Records:
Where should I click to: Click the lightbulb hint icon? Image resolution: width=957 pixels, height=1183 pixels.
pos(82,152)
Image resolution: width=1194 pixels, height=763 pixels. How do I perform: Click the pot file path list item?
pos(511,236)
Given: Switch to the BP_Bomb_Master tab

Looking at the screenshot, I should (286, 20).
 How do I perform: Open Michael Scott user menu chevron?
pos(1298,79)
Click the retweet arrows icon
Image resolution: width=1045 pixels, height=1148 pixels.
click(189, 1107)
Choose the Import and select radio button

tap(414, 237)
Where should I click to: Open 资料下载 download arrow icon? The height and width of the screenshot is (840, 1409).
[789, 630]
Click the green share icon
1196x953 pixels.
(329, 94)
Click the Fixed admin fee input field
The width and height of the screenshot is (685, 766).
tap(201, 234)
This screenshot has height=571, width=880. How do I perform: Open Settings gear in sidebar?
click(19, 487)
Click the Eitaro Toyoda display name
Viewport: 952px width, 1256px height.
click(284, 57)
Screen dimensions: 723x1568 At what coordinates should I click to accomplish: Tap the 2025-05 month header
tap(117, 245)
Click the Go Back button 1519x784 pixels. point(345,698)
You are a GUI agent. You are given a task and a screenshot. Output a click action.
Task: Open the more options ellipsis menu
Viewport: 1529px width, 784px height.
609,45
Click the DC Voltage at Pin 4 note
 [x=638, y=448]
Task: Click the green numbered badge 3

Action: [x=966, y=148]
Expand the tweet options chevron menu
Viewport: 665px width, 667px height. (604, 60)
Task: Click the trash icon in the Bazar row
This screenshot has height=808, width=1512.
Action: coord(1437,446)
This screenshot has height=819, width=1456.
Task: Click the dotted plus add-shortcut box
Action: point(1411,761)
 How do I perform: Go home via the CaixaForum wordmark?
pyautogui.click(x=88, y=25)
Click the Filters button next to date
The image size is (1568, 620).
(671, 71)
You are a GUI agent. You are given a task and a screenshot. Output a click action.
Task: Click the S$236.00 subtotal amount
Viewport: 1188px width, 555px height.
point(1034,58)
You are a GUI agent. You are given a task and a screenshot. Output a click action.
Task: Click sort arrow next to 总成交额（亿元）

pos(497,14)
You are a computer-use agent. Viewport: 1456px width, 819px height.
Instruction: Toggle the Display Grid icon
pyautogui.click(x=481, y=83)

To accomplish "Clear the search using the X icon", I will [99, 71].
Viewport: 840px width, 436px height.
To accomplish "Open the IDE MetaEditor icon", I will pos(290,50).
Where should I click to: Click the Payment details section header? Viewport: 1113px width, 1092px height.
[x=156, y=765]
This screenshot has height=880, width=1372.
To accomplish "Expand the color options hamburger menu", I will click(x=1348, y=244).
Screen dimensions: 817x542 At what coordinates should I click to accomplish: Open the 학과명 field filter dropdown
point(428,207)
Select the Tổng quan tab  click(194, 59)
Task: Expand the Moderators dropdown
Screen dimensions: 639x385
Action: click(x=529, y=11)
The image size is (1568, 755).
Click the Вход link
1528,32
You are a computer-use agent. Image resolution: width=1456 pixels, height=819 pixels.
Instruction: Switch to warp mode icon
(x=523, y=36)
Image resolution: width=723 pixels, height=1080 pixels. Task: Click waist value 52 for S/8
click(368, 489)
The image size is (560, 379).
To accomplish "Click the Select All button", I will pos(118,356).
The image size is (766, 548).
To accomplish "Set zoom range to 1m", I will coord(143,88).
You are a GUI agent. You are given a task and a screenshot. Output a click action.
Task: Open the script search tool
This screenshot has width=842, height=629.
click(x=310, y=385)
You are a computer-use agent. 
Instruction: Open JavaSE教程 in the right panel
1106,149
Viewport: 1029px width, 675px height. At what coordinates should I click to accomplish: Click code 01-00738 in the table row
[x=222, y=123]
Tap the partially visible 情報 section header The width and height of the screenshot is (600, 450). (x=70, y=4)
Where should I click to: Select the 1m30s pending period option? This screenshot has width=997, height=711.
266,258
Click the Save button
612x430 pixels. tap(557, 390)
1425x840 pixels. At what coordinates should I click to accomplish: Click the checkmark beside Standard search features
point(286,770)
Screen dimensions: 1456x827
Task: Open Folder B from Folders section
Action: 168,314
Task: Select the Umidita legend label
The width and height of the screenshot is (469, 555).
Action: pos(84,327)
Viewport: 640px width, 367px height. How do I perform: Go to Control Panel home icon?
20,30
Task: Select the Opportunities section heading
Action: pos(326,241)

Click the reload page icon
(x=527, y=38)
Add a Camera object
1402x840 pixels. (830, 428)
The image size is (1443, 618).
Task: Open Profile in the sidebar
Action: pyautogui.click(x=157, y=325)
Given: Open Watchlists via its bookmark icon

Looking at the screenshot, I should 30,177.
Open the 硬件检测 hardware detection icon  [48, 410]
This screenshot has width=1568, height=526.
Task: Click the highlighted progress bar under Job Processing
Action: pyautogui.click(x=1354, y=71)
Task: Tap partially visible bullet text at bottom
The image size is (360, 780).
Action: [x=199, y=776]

What you are asked to do: Reproduce all of the material above word for word, keeping every line in its original order.

Written response:
Where should I click to: Click the lightbulb hint icon? Image resolution: width=957 pixels, height=1183 pixels.
pos(82,152)
Image resolution: width=1194 pixels, height=763 pixels. How do I perform: Click the pot file path list item?
pos(511,236)
Given: Switch to the BP_Bomb_Master tab

Looking at the screenshot, I should (286, 20).
 How do I perform: Open Michael Scott user menu chevron?
pos(1298,79)
Click the retweet arrows icon
Image resolution: width=1045 pixels, height=1148 pixels.
click(189, 1107)
Choose the Import and select radio button

tap(414, 237)
Where should I click to: Open 资料下载 download arrow icon? The height and width of the screenshot is (840, 1409).
[789, 630]
Click the green share icon
1196x953 pixels.
(329, 94)
Click the Fixed admin fee input field
The width and height of the screenshot is (685, 766).
tap(201, 234)
This screenshot has height=571, width=880. How do I perform: Open Settings gear in sidebar?
click(19, 487)
Click the Eitaro Toyoda display name
Viewport: 952px width, 1256px height.
click(284, 57)
Screen dimensions: 723x1568 At what coordinates should I click to accomplish: Tap the 2025-05 month header
tap(117, 245)
Click the Go Back button 1519x784 pixels. point(345,698)
You are a GUI agent. You are given a task and a screenshot. Output a click action.
Task: Open the more options ellipsis menu
Viewport: 1529px width, 784px height.
609,45
Click the DC Voltage at Pin 4 note
 [x=638, y=448]
Task: Click the green numbered badge 3

Action: [x=966, y=148]
Expand the tweet options chevron menu
Viewport: 665px width, 667px height. (604, 60)
Task: Click the trash icon in the Bazar row
This screenshot has height=808, width=1512.
Action: coord(1437,446)
This screenshot has height=819, width=1456.
Task: Click the dotted plus add-shortcut box
Action: point(1411,761)
 How do I perform: Go home via the CaixaForum wordmark?
pyautogui.click(x=88, y=25)
Click the Filters button next to date
The image size is (1568, 620).
(671, 71)
You are a GUI agent. You are given a task and a screenshot. Output a click action.
Task: Click the S$236.00 subtotal amount
Viewport: 1188px width, 555px height.
point(1034,58)
You are a GUI agent. You are given a task and a screenshot. Output a click action.
Task: Click sort arrow next to 总成交额（亿元）

pos(497,14)
You are a computer-use agent. Viewport: 1456px width, 819px height.
Instruction: Toggle the Display Grid icon
pyautogui.click(x=481, y=83)

To accomplish "Clear the search using the X icon", I will [99, 71].
Viewport: 840px width, 436px height.
To accomplish "Open the IDE MetaEditor icon", I will pos(290,50).
Where should I click to: Click the Payment details section header? Viewport: 1113px width, 1092px height.
[x=156, y=765]
This screenshot has height=880, width=1372.
To accomplish "Expand the color options hamburger menu", I will click(x=1348, y=244).
Screen dimensions: 817x542 At what coordinates should I click to accomplish: Open the 학과명 field filter dropdown
point(428,207)
Select the Tổng quan tab  click(194, 59)
Task: Expand the Moderators dropdown
Screen dimensions: 639x385
Action: click(x=529, y=11)
The image size is (1568, 755).
Click the Вход link
1528,32
You are a computer-use agent. Image resolution: width=1456 pixels, height=819 pixels.
Instruction: Switch to warp mode icon
(x=523, y=36)
Image resolution: width=723 pixels, height=1080 pixels. Task: Click waist value 52 for S/8
click(368, 489)
The image size is (560, 379).
To accomplish "Click the Select All button", I will pos(118,356).
The image size is (766, 548).
To accomplish "Set zoom range to 1m", I will coord(143,88).
You are a GUI agent. You are given a task and a screenshot. Output a click action.
Task: Open the script search tool
This screenshot has width=842, height=629.
click(x=310, y=385)
You are a computer-use agent. 
Instruction: Open JavaSE教程 in the right panel
1106,149
Viewport: 1029px width, 675px height. At what coordinates should I click to accomplish: Click code 01-00738 in the table row
[x=222, y=123]
Tap the partially visible 情報 section header The width and height of the screenshot is (600, 450). (x=70, y=4)
Where should I click to: Select the 1m30s pending period option? This screenshot has width=997, height=711.
266,258
Click the Save button
612x430 pixels. tap(557, 390)
1425x840 pixels. At what coordinates should I click to accomplish: Click the checkmark beside Standard search features
point(286,770)
Screen dimensions: 1456x827
Task: Open Folder B from Folders section
Action: 168,314
Task: Select the Umidita legend label
The width and height of the screenshot is (469, 555).
Action: pos(84,327)
Viewport: 640px width, 367px height. How do I perform: Go to Control Panel home icon?
20,30
Task: Select the Opportunities section heading
Action: pos(326,241)

Click the reload page icon
(x=527, y=38)
Add a Camera object
1402x840 pixels. (830, 428)
The image size is (1443, 618).
Task: Open Profile in the sidebar
Action: pyautogui.click(x=157, y=325)
Given: Open Watchlists via its bookmark icon

Looking at the screenshot, I should 30,177.
Open the 硬件检测 hardware detection icon  [48, 410]
This screenshot has width=1568, height=526.
Task: Click the highlighted progress bar under Job Processing
Action: pyautogui.click(x=1354, y=71)
Task: Tap partially visible bullet text at bottom
The image size is (360, 780).
Action: [x=199, y=776]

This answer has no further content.